While searching for information on the B-52, I came across a forum where the following question was asked:
Does anyone know what the take off field length is for the B-52 at MTOW. Also, needing landing distances.
Seems like a simple question. Not so fast....
B-52 takeoff distance (S2 distance) is a function of brake release gross weight, pressure altitude, OAT (outside air temperature), and EPR (engine pressure ratio) used for takeoff (either TRT (takeoff rated thrust) or partial thrust). Furthermore, takeoff distance will be affected by winds (however a headwind, which would shorten takeoff distance, is disregarded for planning purposes and a tailwind (downwind takeoff) is to be avoided), runway gradient (takeoff distance is longer going uphill), and runway surface (water and slush standing on the runway will extend the ground run).
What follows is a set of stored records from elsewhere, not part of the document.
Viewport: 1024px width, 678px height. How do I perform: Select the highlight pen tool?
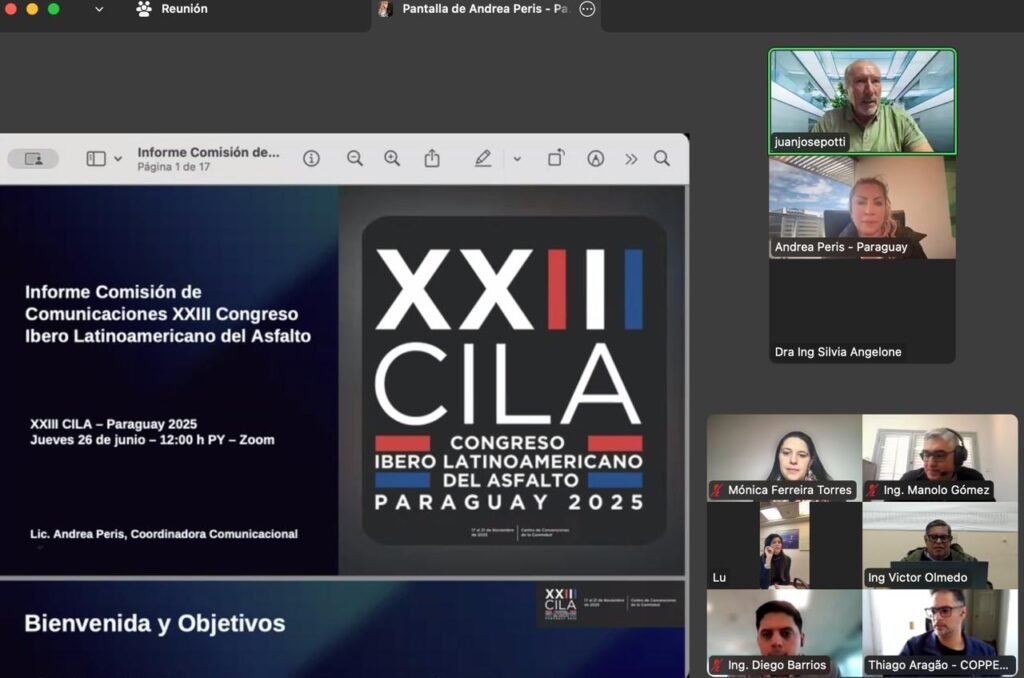(483, 158)
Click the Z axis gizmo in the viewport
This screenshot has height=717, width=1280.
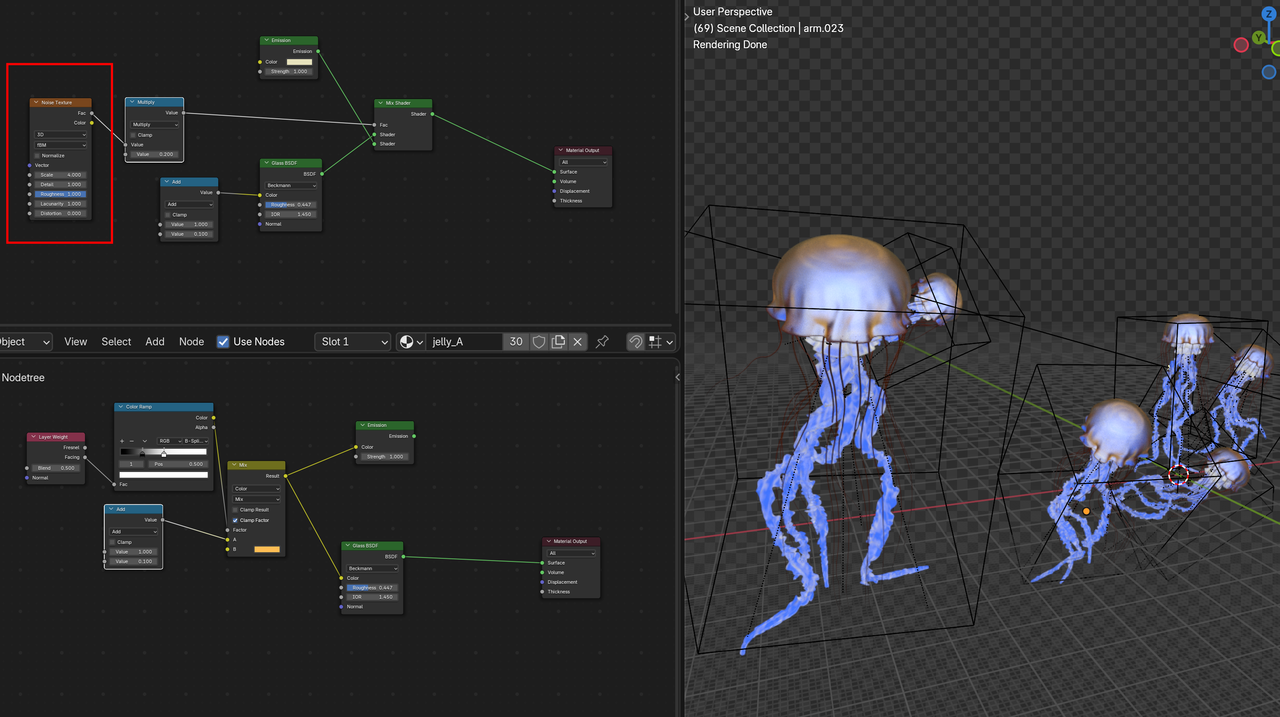point(1268,14)
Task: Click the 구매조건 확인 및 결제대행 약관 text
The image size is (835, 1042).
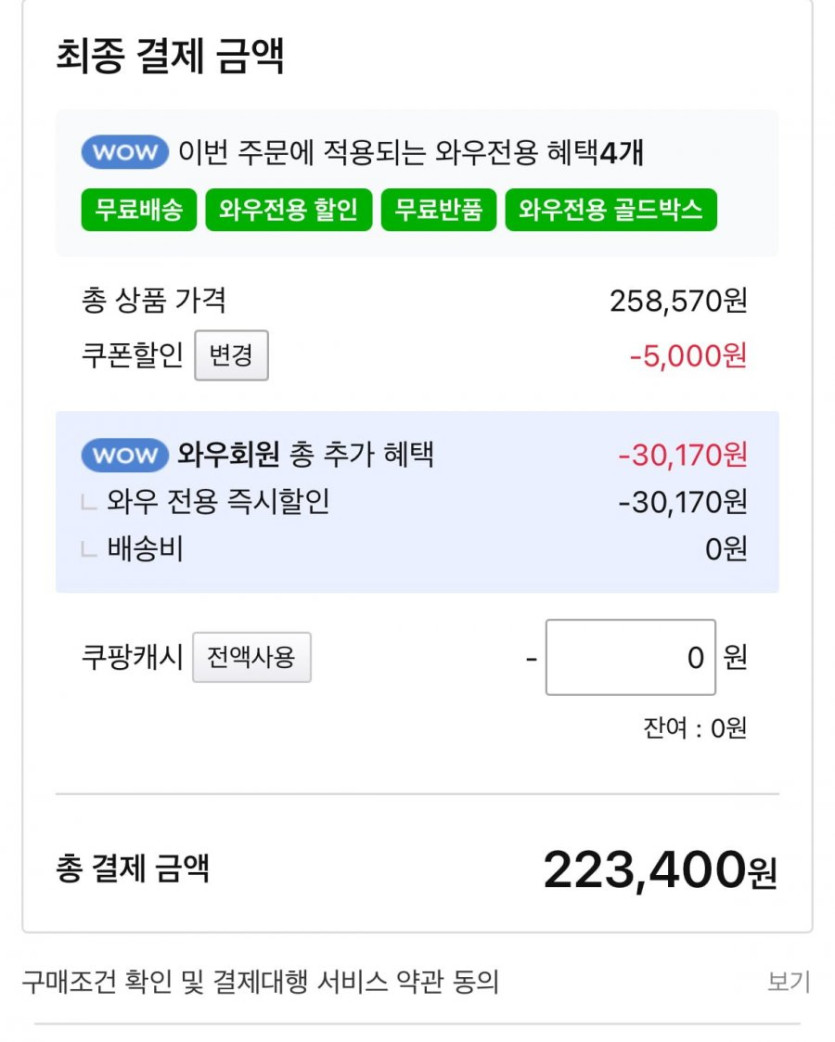Action: click(260, 982)
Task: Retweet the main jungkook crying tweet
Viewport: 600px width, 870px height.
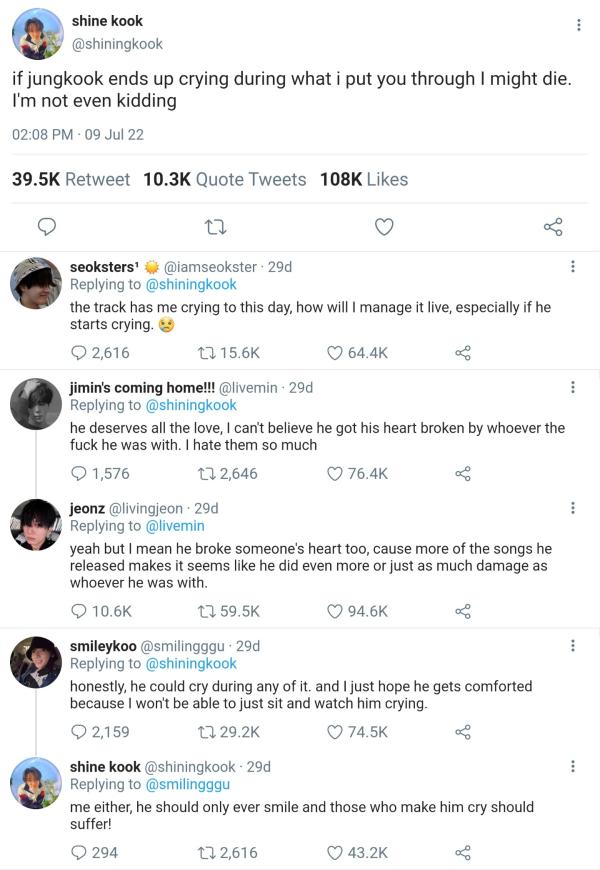Action: 214,227
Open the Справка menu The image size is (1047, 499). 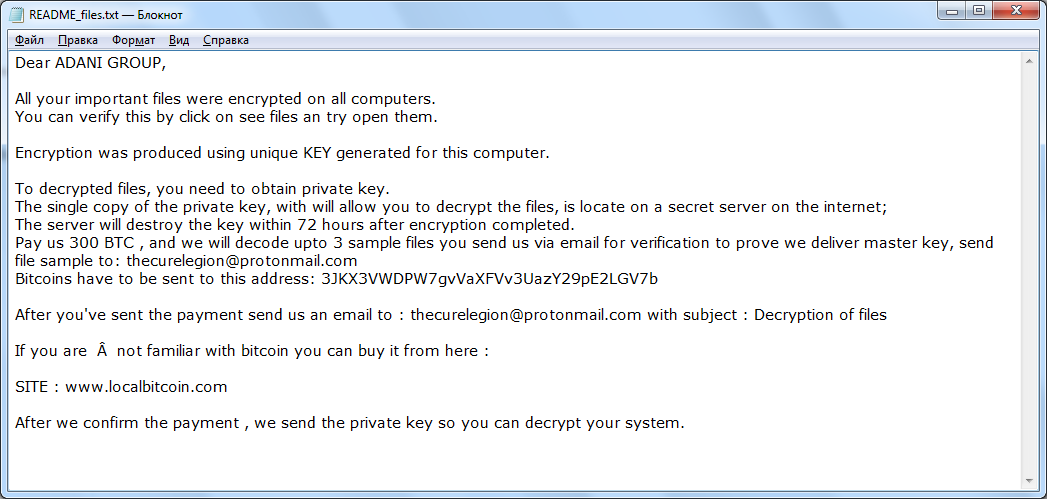tap(226, 40)
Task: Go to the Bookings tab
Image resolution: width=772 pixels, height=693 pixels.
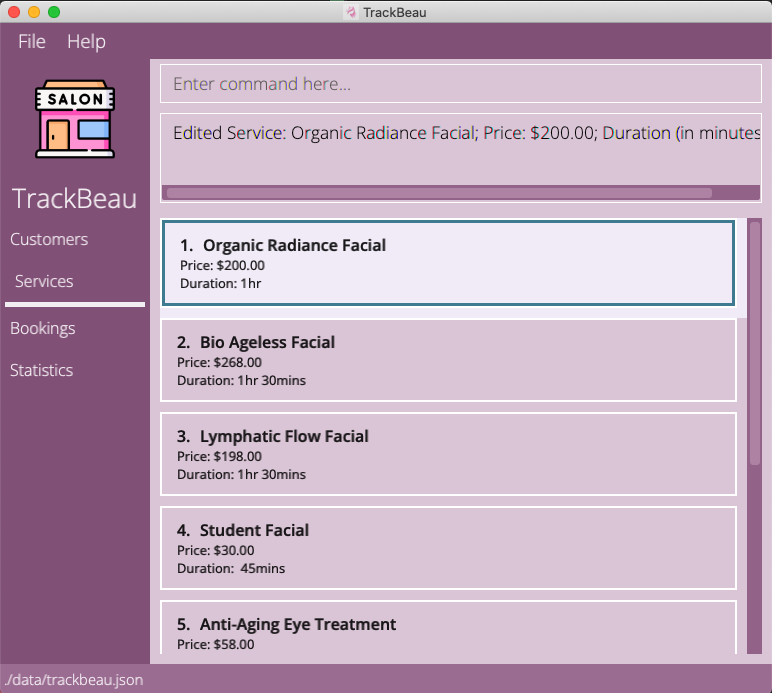Action: coord(43,328)
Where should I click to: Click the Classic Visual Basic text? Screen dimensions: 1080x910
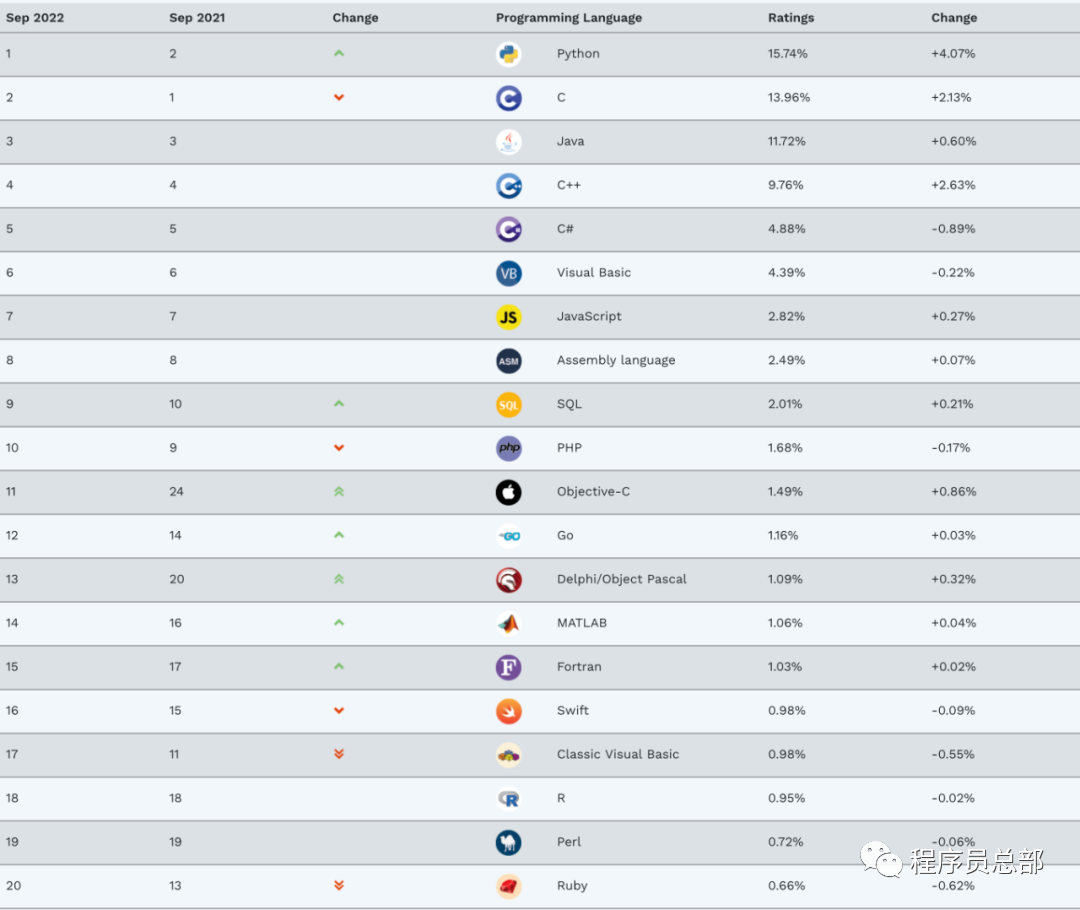click(617, 754)
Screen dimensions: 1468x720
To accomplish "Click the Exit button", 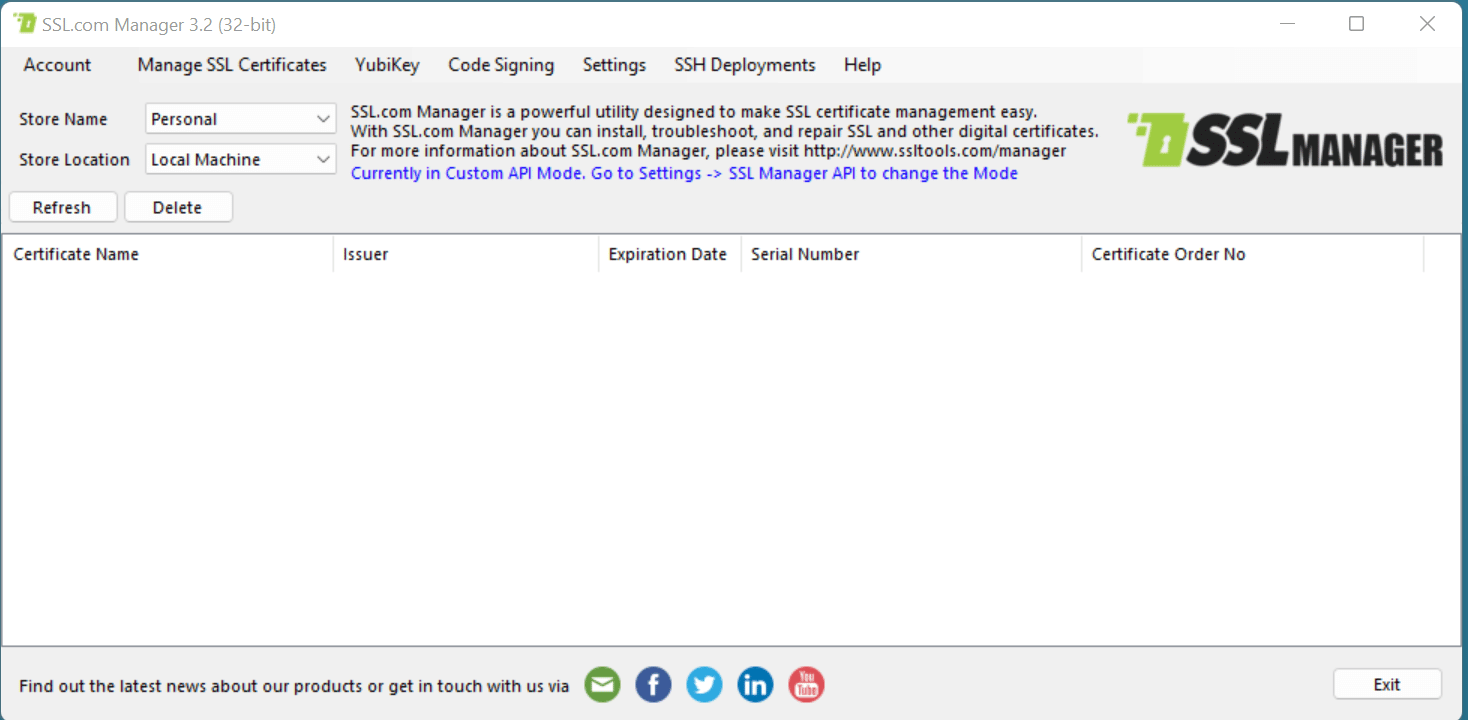I will pos(1387,684).
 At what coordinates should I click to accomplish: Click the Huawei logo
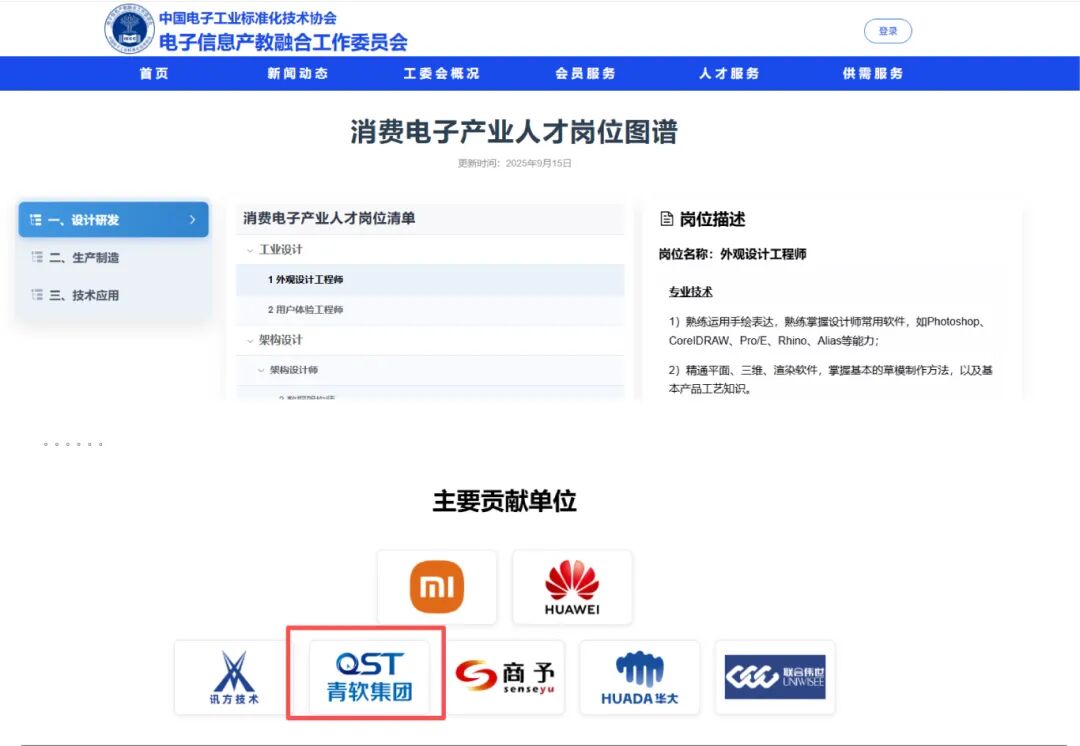pyautogui.click(x=572, y=587)
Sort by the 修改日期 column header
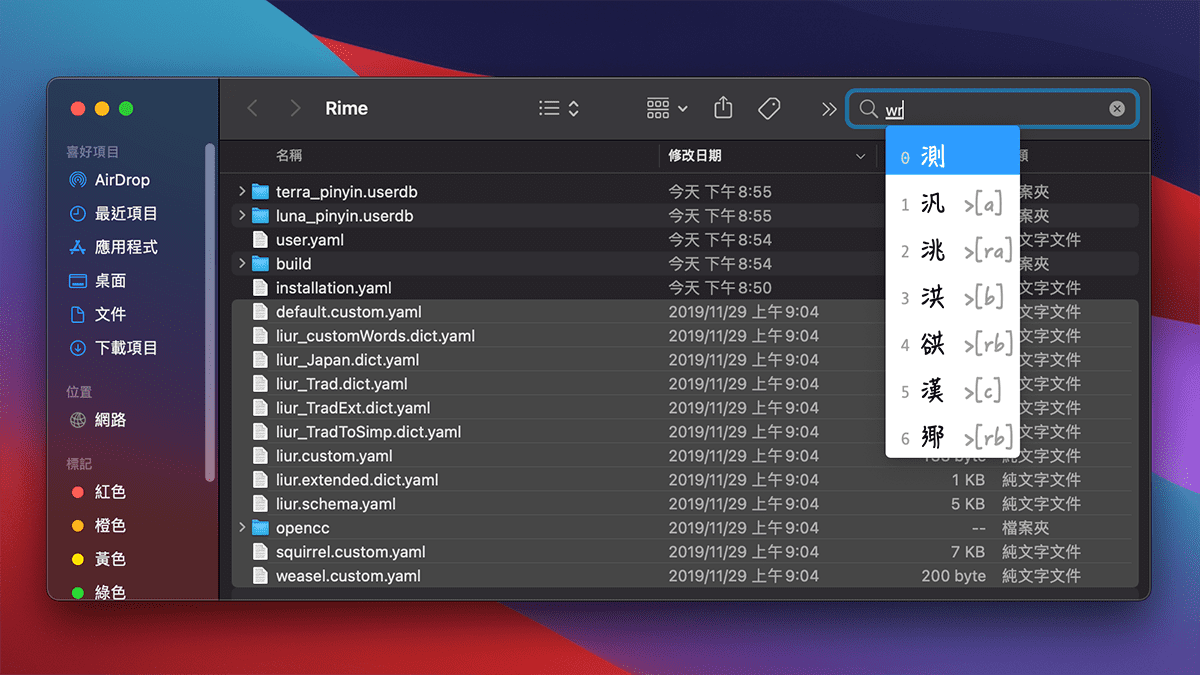 694,156
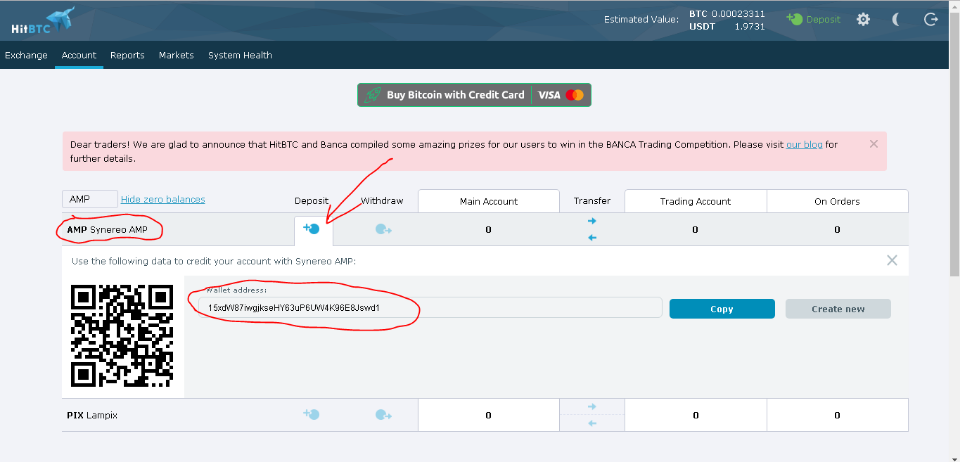Copy the wallet address
This screenshot has height=462, width=960.
721,309
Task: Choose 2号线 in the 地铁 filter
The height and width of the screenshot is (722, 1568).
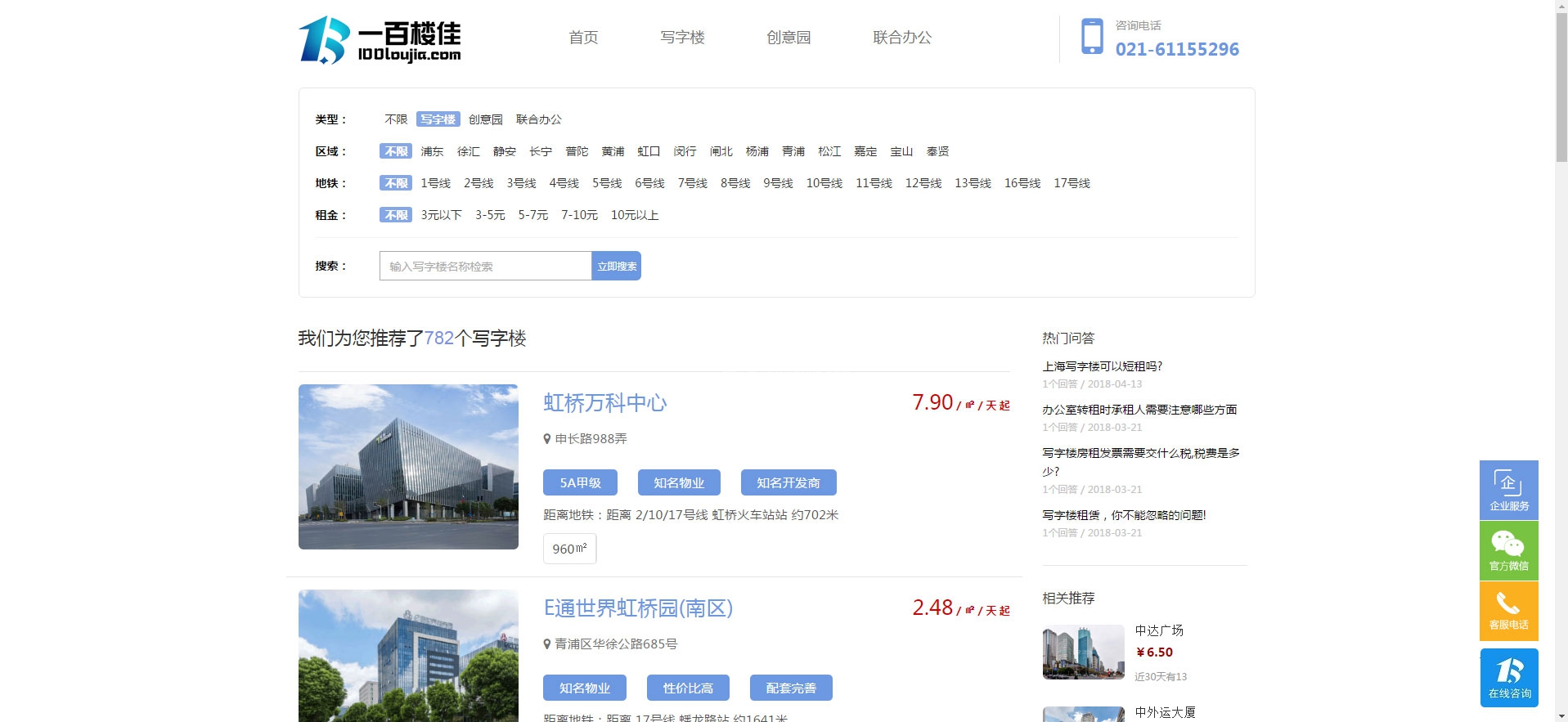Action: pyautogui.click(x=478, y=183)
Assuming flaps down, 8 engines, a 200 foot line-up distance and no wind, a maxed-out B-52H (488,000lbs brake release gross weight) at 500 feet pressure altitude, OAT of 60 degrees F and using TRT of 1.71 EPR on a level, dry runway should have a takeoff ground run of approximately 8000 feet. Under the same conditions except using partial thrust of 1.67 EPR, the ground run increases to approximately 8600 feet. For landing, landing ground run is a function of gross weight (which determines the speed flown on final), pressure altitude, OAT and RCR (runway condition reading). Also, winds, pilot braking technique, drag chute employment and airbrake position will affect landing ground run. All landings are planned assuming full flaps, no drag chute, 8 engines at idle, full airbrakes at touchdown and wheel brakes applied at touchdown speed minus 20 knots. Under these assumptions, a 270,000lb B-52H, using a best flare speed of 135 knots at airbrakes 4, pressure altitude of 500 feet, OAT of 60 degrees F and RCR of 23 (dry runway), no wind, no gradient, would have a planned landing ground run of approximately 4900 feet. Under normal landing conditions (drag chute deployed at touchdown, wheel brakes at 90 knots), all other conditions the same, the ground run drops to approximately 4100 feet. The previous figures do not include landing flare distance, which, under these conditions, would be approximately 3300 feet. I can give you TOLD for a G model also if you want that.